━━━━━ Input
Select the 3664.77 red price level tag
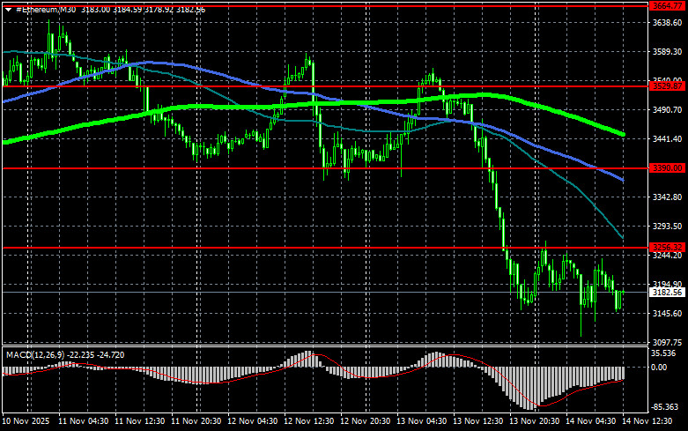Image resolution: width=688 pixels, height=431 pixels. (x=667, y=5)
━━━━━━━━━━
━━━━━ Input
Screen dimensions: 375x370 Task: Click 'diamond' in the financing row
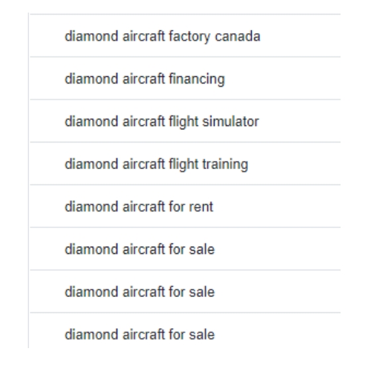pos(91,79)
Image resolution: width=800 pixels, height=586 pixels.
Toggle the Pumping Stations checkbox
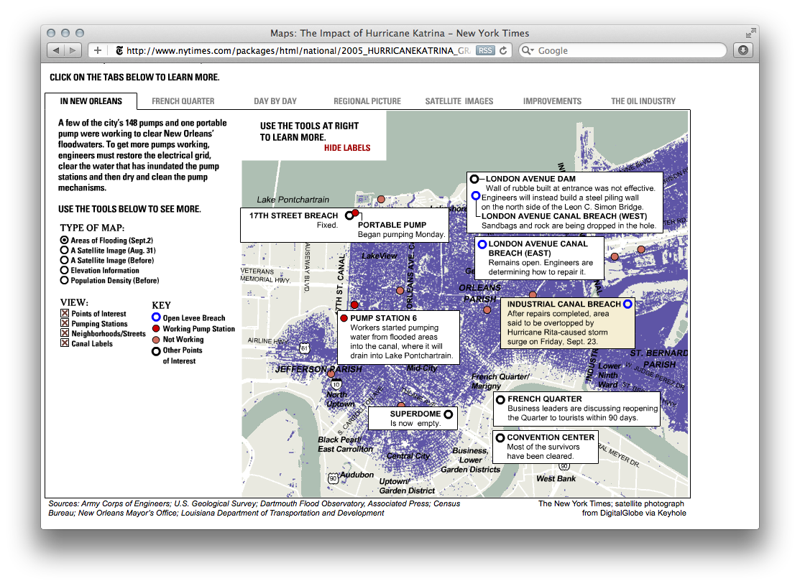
━━━━━━━━━━
*Task details*.
Scale the part that opens with the line containing "Screen dimensions: 375x370" and closes with the line containing "Toggle the Pumping Stations checkbox", both lines included, by rewriting all of it with the requests kept. Multiply every coordinate in the answers by 0.55 and round it to a whole number, with halves rounding up, and leave the pictures out.

*Answer to the task*.
Screen dimensions: 375x370 Task: Click 'diamond' in the financing row
pos(50,43)
Image resolution: width=800 pixels, height=586 pixels.
Toggle the Pumping Stations checkbox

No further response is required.